And, already disturbed even to anguish, Landri repeated: "They are not here. I am alone with you, all alone;" and, almost in a tone of entreaty: "Before me you can say anything; speak, if that will calm you. For you must calm yourself. You must."
"I have nothing to say," Jaubourg replied, "to anyone. To anyone." He had recovered his self-control once more. "I am quite calm. But my head gets so confused! Kiss me, Landri. Bid me adieu. I wanted to see you for that.—Oh! Just once, let me kiss you once as I love you. Oh! my child! my child!"
Tears gushed from his eyes, and rolled down amid the sweat with which his face was bathed. He rested his moist face on the young man's hands. He pressed him to his heart. He touched his hair and his shoulders; and Landri, aghast at the horrible thing that was being disclosed to him, listened as he continued:—
"You have gone back to your kind voice.—Your voice! That was my only joy in you. When you were a little child, at Grandchamp, I used to go into the library to listen to you as you played in the garden under the windows."—He had raised himself to a sitting posture. The dream described by the doctor was beginning.—"You don't see me, nor anyone else. I am looking at you.—You run about, your curly hair floats in the wind—your mother's hair.—She comes to you, along the path, against the yews. The air has colored her cheeks. How lovely she is!—She knows I am there. She smiles at me over our child's head.—Where has she gone?" His eyes had changed their expression. They were fixed on other scenes.—"How tiny she looks in that great bed! She insisted on dressing up. Her pearls sink into the folds in the skin of her neck!—Ah! how she suffers at the thought of death! So young, and that frightful disease!—I am going.
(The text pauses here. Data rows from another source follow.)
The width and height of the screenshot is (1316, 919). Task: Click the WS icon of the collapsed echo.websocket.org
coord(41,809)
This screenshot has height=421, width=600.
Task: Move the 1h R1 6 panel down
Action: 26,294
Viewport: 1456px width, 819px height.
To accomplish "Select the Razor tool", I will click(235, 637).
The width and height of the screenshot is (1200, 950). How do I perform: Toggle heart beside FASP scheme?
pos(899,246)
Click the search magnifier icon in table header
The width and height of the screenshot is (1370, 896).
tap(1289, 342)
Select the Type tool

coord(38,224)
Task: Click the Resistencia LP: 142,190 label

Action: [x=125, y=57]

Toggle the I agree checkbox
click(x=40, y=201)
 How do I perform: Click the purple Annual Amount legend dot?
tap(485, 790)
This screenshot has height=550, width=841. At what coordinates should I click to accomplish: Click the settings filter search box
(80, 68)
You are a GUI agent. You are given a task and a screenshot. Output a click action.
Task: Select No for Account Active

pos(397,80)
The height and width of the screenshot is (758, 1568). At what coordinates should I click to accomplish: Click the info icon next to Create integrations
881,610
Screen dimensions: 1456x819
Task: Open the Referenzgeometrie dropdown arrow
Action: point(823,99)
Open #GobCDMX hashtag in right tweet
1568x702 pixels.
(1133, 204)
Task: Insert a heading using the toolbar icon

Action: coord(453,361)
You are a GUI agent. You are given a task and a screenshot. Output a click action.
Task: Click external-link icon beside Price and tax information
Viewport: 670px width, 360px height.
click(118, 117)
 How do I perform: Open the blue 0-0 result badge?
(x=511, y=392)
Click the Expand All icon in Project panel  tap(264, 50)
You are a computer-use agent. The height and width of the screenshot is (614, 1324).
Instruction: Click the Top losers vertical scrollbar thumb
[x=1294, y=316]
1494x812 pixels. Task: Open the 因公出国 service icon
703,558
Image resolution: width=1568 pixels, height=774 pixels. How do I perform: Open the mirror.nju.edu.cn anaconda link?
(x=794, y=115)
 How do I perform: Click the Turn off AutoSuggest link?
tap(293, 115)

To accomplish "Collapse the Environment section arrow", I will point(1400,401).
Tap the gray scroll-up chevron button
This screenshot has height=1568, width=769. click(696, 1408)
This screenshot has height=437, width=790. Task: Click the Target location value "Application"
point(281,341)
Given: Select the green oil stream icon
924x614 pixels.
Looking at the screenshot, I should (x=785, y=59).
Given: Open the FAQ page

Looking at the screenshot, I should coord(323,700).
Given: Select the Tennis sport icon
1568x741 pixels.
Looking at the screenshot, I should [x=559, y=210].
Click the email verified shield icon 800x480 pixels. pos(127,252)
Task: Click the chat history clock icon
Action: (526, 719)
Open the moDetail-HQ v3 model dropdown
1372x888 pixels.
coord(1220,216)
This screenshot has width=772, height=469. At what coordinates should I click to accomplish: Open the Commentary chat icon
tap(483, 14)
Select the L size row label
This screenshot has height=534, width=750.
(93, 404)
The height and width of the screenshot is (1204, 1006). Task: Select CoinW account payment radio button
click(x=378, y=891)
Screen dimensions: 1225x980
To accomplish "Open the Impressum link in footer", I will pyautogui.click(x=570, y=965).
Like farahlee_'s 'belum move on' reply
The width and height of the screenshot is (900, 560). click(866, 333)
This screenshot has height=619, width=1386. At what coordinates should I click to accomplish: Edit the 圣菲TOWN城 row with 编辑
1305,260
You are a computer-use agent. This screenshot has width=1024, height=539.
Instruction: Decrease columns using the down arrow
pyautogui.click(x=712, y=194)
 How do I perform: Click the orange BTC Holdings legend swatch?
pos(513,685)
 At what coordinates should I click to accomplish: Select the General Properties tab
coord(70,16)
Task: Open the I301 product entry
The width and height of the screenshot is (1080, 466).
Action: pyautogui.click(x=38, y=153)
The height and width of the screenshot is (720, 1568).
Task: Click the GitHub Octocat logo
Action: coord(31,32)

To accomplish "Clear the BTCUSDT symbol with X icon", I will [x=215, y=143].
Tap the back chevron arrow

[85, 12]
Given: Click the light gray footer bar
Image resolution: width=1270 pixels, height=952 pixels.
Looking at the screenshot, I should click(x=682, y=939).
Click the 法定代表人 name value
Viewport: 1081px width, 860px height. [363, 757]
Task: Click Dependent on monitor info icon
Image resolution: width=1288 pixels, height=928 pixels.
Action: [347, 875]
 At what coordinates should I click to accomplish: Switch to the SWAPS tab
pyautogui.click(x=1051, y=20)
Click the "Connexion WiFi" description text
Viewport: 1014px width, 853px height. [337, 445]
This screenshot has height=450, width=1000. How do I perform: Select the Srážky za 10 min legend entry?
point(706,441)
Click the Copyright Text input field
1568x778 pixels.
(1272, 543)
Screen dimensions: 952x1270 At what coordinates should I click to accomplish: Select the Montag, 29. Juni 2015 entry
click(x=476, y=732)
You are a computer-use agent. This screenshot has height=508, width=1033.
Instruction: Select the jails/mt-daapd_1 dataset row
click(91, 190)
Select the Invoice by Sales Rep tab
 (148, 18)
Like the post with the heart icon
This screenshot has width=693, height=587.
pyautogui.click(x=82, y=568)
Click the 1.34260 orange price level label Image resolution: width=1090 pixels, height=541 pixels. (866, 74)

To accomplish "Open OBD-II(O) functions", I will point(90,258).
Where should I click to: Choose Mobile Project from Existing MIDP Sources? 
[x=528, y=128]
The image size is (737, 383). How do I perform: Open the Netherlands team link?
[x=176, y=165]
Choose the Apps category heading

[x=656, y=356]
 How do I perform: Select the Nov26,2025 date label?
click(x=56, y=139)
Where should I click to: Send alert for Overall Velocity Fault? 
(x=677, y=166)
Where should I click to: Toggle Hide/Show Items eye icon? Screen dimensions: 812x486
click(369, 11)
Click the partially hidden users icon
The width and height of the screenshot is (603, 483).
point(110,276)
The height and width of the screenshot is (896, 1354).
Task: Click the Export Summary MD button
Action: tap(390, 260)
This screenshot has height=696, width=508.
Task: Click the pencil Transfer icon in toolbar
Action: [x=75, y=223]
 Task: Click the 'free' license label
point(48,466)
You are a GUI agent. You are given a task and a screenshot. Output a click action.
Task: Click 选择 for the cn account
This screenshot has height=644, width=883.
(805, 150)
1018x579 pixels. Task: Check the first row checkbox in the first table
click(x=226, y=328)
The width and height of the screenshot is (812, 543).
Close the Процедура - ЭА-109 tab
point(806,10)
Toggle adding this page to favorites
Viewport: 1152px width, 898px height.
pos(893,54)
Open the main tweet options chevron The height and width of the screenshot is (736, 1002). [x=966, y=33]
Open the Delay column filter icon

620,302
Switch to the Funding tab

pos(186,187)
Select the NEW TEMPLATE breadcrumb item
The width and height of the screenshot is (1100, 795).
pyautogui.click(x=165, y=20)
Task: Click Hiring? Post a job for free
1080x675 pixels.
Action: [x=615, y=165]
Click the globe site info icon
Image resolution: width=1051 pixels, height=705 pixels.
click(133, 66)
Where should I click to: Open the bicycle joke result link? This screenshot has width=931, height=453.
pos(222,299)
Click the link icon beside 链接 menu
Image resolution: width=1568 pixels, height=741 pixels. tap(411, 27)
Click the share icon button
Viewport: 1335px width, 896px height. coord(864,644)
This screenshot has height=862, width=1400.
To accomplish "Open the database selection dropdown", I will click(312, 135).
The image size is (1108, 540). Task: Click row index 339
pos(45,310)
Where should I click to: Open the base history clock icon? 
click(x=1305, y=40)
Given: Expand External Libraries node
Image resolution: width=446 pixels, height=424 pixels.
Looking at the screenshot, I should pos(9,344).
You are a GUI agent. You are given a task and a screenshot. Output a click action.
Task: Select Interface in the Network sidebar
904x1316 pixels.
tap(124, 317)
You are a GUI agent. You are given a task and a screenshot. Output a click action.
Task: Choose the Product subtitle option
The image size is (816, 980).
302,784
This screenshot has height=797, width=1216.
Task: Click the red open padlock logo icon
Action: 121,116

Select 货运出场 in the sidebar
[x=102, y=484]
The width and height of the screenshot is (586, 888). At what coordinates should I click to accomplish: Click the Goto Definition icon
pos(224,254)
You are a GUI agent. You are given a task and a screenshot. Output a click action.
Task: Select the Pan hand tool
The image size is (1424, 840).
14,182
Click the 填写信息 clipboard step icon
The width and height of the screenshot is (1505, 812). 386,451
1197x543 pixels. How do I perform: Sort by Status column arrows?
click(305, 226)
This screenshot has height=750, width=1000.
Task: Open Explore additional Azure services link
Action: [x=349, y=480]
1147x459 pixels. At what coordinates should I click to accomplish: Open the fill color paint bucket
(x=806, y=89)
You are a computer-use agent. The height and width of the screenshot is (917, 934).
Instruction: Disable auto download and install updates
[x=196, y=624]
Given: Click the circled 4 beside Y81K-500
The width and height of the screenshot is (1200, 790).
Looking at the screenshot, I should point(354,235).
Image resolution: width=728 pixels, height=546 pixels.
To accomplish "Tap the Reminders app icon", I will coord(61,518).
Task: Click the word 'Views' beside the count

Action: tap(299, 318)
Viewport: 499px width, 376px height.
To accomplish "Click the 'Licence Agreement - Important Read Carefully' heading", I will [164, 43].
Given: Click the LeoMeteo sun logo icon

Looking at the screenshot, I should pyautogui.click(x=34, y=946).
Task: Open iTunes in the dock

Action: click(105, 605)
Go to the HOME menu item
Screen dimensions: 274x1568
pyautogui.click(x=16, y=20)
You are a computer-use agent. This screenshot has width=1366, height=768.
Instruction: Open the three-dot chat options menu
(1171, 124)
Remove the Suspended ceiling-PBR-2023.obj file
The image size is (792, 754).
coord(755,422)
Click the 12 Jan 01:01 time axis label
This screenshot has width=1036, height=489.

You know that if I could stay I would not leave you, Geneviève—tell me that you know it.—I love you! I love you!—They are taking her away.—Look! I do not weep. You can look at me, I shall not betray her.—Geoffroy,—he is weeping. I do not weep. I still have our child. He shall have everything, everything. I have found a way—You sha'n't prevent that! You sha'n't prevent it!"
A terrifying vision had suddenly succeeded the pictures among which Landri had recognized—with ever-increasing horror!—the amusements of his childhood, his sick mother, and the minute detail of the pearl necklace about her fleshless neck; that mother's burial—and the rest! The invalid had raised himself in his bed. He was gazing at the young man, with a stupefied expression in his eyes, evidently mingling the altogether confused impression aroused by his presence with the nightmare that had possession of him.
"You say that he's my son! You have no right to think that," he groaned, "you don't know—Don't say it—I forbid you to say it!"
Then, as the illusion assumed a more definite and more alarming form, he uttered a loud shriek and jumped out of his bed.
This outcry was heard through the partition. It reached the ears of the servant and the doctor, both of whom rushed into the chamber at the same moment, just in time to stop the invalid, who had darted toward the window to escape from the voices that he heard.
"Leave us alone," said the doctor to Landri, who was so horrorstruck by the scene, that he had not even gone to the assistance of the victim of hallucination. "Joseph and I can take care of him."
He pushed the young man into the study, where he remained quarter of an hour, half an hour, completely crushed, as if he himself were in the clutches of a nightmare which paralyzed him with terror. At last the doctor reappeared. His face bore the marks of extraordinary preoccupation.